Let’s not beat about the bush: the first goal was superbly taken. The second was sensational, a long-range shot but with an exquisite curving trajectory so magical to watch that any suggestion of hit-and-hope looks churlish. We had a Cissé not so long ago; he scored a few important goals but none sticks in the mind as will Papa’s. Look them up at YouTube – I am sure the clips will be lost soon enough so be quick.
The thread at the Blackcats list began with these comments:
My contempt and dislike for all things Mag is well documented … I have to set rivalry aside for a moment though after watching the Chelsea v Newcastle Utd game in the early hours of the morning, when I couldn’t sleep.
If anyone has seen this game they must surely have been taken aback by the two astonishing demonstrations of skill by Cissé for his brace. The summariser, Tony Gale is probably older than me, and his comment was that he couldn’t remember ever seeing a striker hit two better goals than that in a game. I have to agree with him. Both of them were jaw dropping efforts. The first sublime in execution and the second arguably even more astonishing in terms of audacity as well as execution. If you haven’t seen these goals then you really ought to. Absolutely brilliant even though it was for THEM!
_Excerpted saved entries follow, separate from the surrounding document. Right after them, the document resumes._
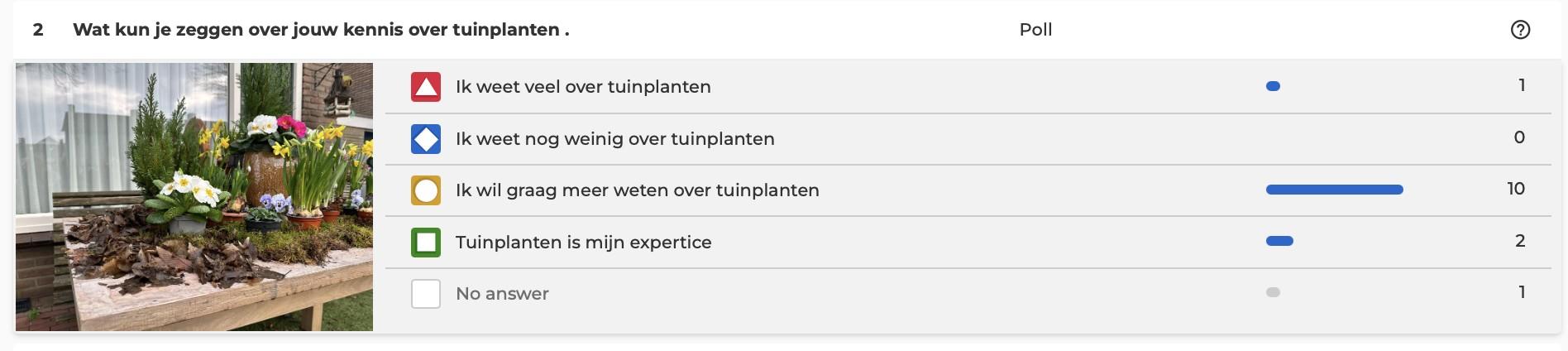This screenshot has height=351, width=1568.
Task: Open the help question mark icon
Action: [x=1520, y=30]
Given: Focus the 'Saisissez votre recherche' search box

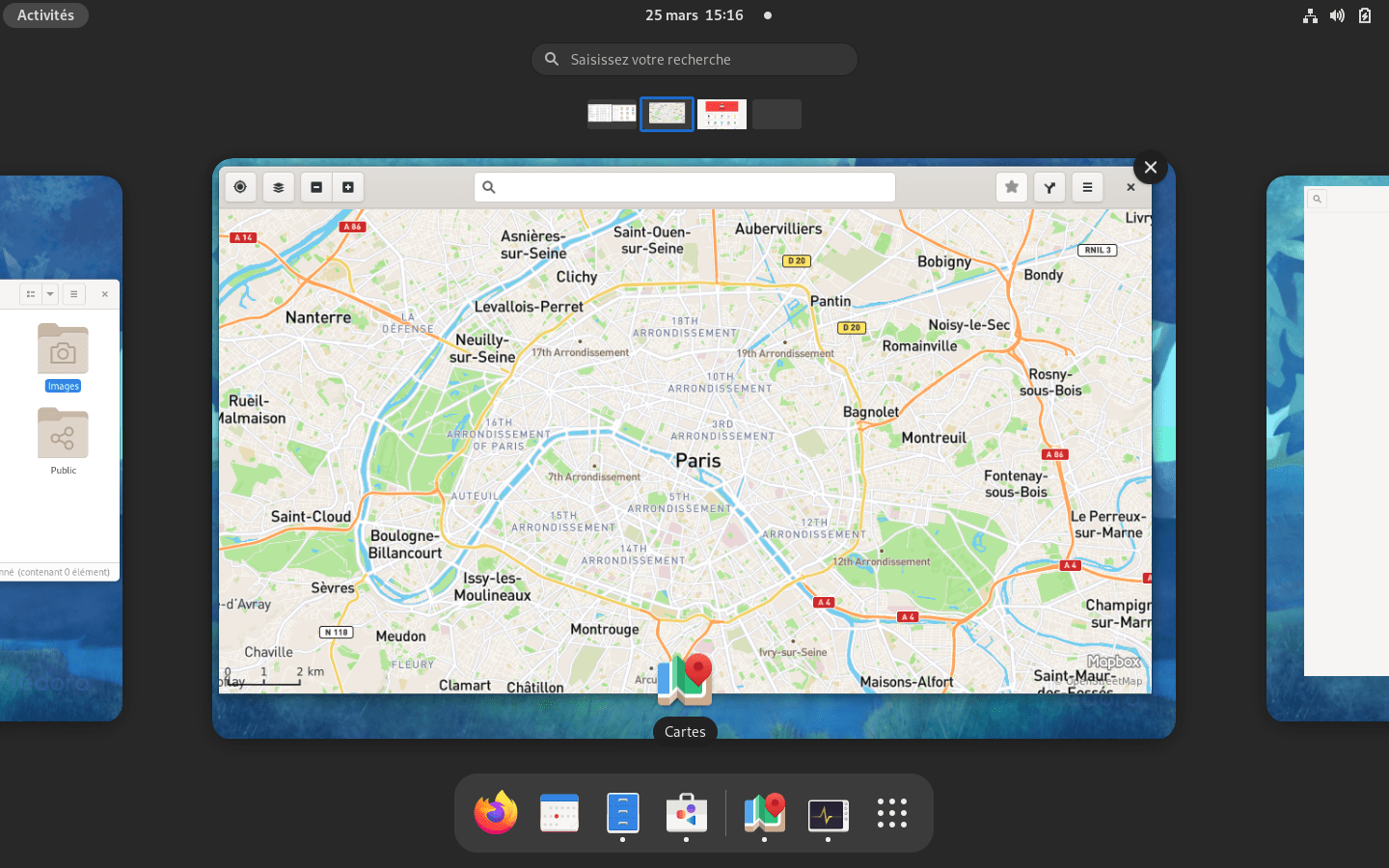Looking at the screenshot, I should tap(694, 60).
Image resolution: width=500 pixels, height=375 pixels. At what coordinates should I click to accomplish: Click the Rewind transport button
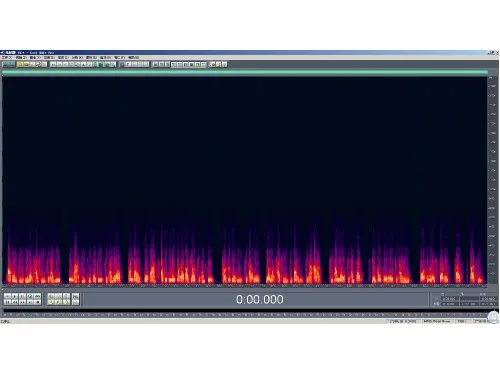pos(15,302)
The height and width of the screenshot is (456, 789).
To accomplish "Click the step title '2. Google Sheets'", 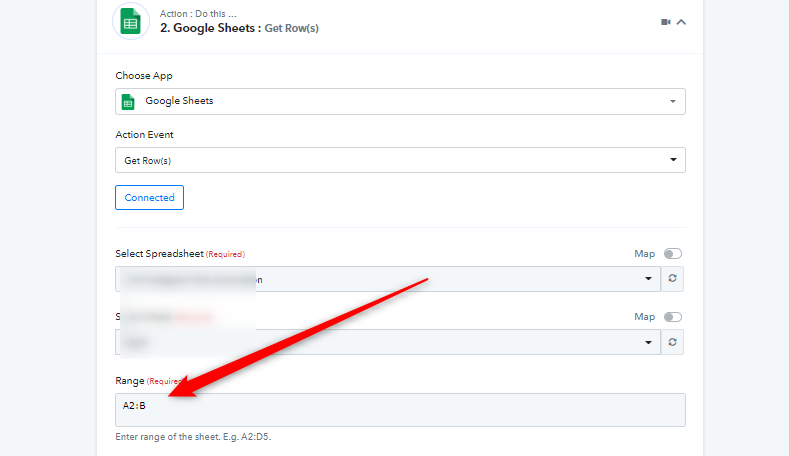I will [x=210, y=28].
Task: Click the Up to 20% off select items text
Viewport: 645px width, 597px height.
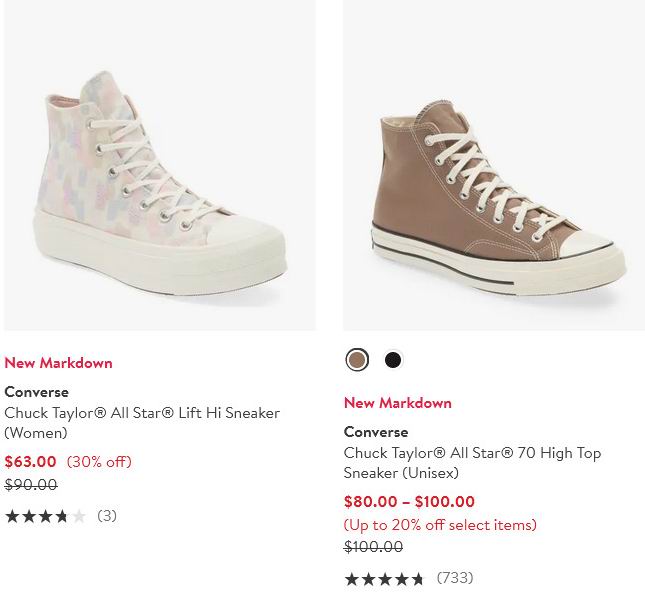Action: [x=440, y=525]
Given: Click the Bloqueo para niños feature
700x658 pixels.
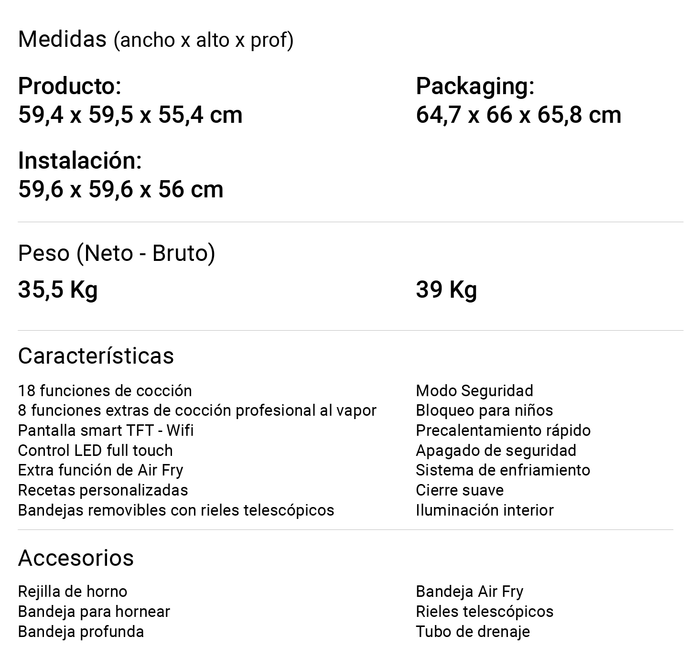Looking at the screenshot, I should pos(484,411).
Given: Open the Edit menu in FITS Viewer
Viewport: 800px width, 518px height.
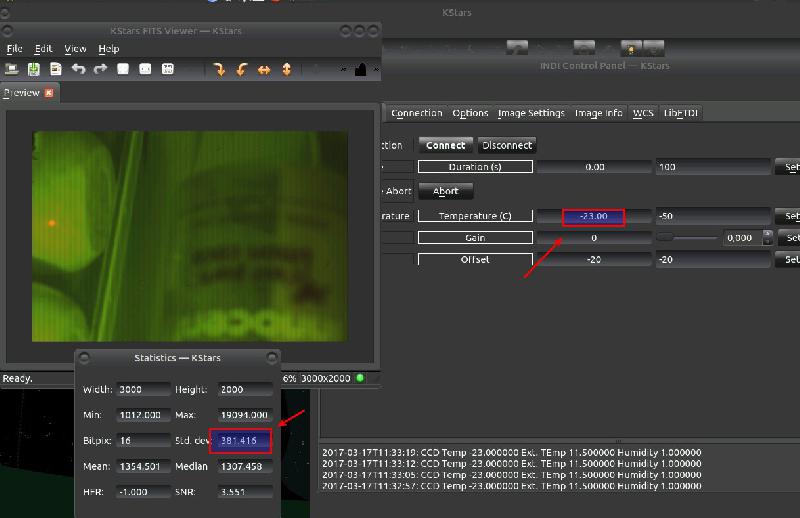Looking at the screenshot, I should click(43, 49).

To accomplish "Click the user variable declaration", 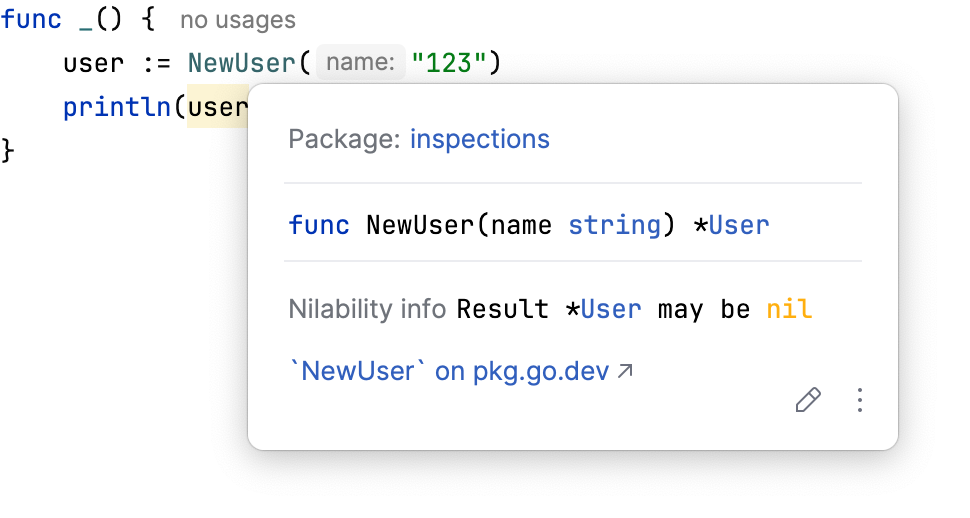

The writer went on to redeem himself with a stern attack on the ”nasty, dirty little …” Cheikh Ismael Tioté, who ”got precisely what he deserved” having been lucky not to be sent off in the first 10 minutes. But I was struck by his honest praise for Cissé’s admirable exploits.
Of course we were all delighted to see Wigan thrash the Mags last weekend. It was brilliant beating them in successive seasons, at what was then St James’ Park, when we were indisputably the North-eastern top dogs. Staying up when they went down gave us a buzz just as it gave neutrals a laugh. Even those of us who feel not remotely obsessed about Newcastle – I was far more interested this week in Dijon, managed by Patrice Carteron (once a scorer for us in a Wear-Tyne derby), losing at home to Auxerre than the Mags winning at Chelesa – ALWAYS want to beat them 9-1.
But this was Papa Cissé’s week, every truthful Sunderland supporter wishes he played for us, not them, and … well, that’s quite enough conciliation thank you very much.
Ha’way the Lads at Fulham tomorrow. And Ho’way Man City at the Sports Direct Arena.